Unzufrieden mit Gerichtszeichnung: 9/11-Drahtzieher findet Nase zu groß
zuletzt aktualisiert: 06.06.2008 - 07:42Guantanamo/Kuba (RPO). Der geständige Drahtzieher der Terroranschläge vom 11. September 2001 hat die erste Anhörung vor einem Militärtribunal in Guantanamo auf Kuba dazu genutzt, sich möglichst positiv darzustellen.

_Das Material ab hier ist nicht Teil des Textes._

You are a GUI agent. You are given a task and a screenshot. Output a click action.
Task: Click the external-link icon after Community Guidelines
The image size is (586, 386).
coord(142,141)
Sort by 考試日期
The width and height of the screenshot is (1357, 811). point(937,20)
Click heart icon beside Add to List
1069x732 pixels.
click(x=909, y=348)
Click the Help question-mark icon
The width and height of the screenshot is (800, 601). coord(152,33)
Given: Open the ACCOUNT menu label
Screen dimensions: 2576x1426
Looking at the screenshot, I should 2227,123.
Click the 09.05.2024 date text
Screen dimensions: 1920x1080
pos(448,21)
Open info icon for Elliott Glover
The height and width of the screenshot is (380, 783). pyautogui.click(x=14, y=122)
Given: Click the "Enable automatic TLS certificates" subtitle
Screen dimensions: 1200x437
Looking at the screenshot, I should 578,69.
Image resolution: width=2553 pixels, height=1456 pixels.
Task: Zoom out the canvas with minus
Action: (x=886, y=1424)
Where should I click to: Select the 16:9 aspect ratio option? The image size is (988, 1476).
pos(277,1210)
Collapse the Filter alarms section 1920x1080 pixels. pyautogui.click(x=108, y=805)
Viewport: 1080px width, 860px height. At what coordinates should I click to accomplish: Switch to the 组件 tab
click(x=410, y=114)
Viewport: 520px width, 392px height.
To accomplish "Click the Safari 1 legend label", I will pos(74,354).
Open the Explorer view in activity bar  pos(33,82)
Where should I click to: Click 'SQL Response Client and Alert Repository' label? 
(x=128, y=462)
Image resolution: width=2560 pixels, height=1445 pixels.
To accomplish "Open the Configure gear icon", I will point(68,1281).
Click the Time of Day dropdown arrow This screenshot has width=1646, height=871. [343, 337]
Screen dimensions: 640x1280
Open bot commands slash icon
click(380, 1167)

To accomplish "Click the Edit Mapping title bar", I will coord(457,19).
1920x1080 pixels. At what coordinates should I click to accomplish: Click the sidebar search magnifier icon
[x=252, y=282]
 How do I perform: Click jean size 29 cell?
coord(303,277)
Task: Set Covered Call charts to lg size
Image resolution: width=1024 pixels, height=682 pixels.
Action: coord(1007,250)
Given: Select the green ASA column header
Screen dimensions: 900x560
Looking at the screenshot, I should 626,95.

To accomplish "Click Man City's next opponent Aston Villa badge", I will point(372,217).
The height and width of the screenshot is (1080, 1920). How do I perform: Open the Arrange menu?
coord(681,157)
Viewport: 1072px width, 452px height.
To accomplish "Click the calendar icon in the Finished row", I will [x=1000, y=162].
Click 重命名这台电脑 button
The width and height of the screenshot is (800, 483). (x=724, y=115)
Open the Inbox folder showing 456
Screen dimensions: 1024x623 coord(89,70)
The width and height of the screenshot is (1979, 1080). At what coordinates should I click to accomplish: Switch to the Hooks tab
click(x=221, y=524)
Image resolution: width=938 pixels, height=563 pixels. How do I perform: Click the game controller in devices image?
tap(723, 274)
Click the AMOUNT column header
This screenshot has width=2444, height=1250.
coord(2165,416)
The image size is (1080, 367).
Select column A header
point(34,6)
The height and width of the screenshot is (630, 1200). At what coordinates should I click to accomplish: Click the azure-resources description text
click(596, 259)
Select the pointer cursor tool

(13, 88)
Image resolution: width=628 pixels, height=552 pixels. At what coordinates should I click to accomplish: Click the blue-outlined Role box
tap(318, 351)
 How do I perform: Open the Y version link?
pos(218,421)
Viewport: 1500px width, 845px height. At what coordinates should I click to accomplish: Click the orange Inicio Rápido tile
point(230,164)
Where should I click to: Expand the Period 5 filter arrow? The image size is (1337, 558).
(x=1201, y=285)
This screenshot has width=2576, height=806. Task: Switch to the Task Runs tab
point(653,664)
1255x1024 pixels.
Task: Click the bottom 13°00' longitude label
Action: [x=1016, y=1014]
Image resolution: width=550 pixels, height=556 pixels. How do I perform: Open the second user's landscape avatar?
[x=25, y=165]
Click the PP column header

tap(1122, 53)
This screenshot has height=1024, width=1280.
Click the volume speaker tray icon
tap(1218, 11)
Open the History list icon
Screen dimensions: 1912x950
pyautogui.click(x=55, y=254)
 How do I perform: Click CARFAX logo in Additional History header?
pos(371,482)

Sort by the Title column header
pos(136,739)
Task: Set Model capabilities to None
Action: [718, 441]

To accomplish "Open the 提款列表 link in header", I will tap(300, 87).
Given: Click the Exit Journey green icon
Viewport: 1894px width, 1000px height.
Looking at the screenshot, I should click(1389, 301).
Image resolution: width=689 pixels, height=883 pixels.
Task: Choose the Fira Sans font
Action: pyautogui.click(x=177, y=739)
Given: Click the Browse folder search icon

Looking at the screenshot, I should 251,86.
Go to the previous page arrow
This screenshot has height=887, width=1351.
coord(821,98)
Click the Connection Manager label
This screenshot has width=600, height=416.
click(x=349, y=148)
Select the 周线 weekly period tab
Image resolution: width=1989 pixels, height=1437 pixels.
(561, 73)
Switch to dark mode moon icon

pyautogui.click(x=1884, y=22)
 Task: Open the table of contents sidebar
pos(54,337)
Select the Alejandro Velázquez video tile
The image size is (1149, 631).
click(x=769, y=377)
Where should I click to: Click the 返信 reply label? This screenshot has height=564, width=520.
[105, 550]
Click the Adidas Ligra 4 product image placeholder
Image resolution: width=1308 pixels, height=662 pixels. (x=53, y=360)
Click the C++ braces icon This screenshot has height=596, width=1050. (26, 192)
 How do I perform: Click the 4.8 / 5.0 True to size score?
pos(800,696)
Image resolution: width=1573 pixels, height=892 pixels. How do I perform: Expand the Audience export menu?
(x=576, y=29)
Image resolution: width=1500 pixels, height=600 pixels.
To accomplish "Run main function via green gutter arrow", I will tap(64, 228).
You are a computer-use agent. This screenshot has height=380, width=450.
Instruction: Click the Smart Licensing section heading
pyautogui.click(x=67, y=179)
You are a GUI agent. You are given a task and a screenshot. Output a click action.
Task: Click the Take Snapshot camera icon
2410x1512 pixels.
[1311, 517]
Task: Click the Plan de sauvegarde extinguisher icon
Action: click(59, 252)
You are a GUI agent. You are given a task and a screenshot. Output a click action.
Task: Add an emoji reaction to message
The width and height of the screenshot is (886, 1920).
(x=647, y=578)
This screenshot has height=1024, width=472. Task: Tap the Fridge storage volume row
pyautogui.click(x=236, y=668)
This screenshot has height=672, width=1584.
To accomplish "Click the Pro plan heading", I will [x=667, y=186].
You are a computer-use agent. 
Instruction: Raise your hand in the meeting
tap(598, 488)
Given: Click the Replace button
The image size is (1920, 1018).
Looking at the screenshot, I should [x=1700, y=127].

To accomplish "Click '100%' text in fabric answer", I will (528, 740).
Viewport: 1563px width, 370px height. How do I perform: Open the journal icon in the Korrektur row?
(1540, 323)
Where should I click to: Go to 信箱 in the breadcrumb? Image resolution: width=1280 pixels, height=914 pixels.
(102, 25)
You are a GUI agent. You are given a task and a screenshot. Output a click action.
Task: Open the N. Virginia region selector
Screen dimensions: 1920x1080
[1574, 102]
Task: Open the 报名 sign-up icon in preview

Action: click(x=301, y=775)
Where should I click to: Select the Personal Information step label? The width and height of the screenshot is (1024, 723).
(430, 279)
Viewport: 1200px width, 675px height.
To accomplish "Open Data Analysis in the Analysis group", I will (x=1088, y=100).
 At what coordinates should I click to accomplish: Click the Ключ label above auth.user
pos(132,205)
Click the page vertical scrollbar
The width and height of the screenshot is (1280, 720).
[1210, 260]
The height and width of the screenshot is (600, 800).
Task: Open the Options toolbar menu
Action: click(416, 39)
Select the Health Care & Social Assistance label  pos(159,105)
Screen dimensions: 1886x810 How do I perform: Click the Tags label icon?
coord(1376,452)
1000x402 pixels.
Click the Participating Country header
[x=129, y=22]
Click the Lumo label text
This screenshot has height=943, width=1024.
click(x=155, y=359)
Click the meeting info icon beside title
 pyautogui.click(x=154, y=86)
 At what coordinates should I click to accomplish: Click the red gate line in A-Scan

Chalid Scheich Mohammed kritisierte sein Porträt durch eine Gerichtszeichnerin und monierte, dass die Nase auf dem Bild zu groß sei.
In dem Gerichtssaal sind keine Fotografen zugelassen. Die Aufgabe, Bilder von den Angeklagten zu liefern, liegt deshalb bei Gerichtszeichnerin Janet Hamlin. Als Mohammed die Bilder gesehen habe, sei er unzufrieden gewesen, berichtete Hamlin. "Ich hörte, wie er sagte, ich solle sie mit den FBI-Fotos von ihm vergleichen." Auf die Frage, ob Mohammed denn Recht habe, sagte Hamlin: "Ich stimme ihm völlig zu." Dann eilte sie in den Gerichtssaal, um die Nase zu verkleinern.
Es war das erste Mal seit Jahren, dass Mohammed in der Öffentlichkeit zu sehen war. Anders als auf Fotos von seiner Festnahme trug er einen langen Bart, er war sichtbar gealtert. Mohammed und die vier Mitangeklagten nahmen auf der Anklagebank Platz, ohne dass sie durch Gewaltanwendung von Seiten des Sicherheitspersonals dazu gezwungen werden mussten. Sie trugen keine Handschellen. Ihre Aussagen wurden mit 20-sekündiger Verzögerung in den Saal übertragen, in dem Journalisten das Verfahren verfolgten. Dadurch sollte dem Richter die Möglichkeit gegeben werden, die Übertragung zu unterbrechen, sobald als Staatgeheimnis gewertete Informationen zur Sprache kamen.
Der aus Pakistan stammende Kuwaiter Mohammed gilt als Drahtzieher der Flugzeuganschläge in New York und Washington. Bereits in vorangegangenen Verhören hat er sich nach Angaben des US-Verteidigungsministeriums selbst der Taten bezichtigt. Bei seinem Auftritt vor Militärrichter Thomas Kohlmann sagte er am Donnerstag: "Ich brauche keinen Anwalt, ich werde mich selbst vertreten." Er fügte hinzu: "Gott allein reicht mir." Seine Ausführungen unterbrach er für Rezitationen aus dem Koran.
Der Hauptverdächtige Khalid Sheikh Mohammed entließ zu Beginn der Anhörung seine Verteidiger und forderte die Militärrichter auf, ihn zum Tode zu verurteilen. "Ich will ein Märtyrer werden, das ist seit langer Zeit mein Wunsch", sagte Mohammed. Unter den vier Mitangeklagten ist auch Ramzi Binalshibh, der als Cheflogistiker der Hamburger Zelle um den Flugzeugattentäter Mohammed Atta gilt. Die Anklage fordert für alle fünf die Todesstrafe.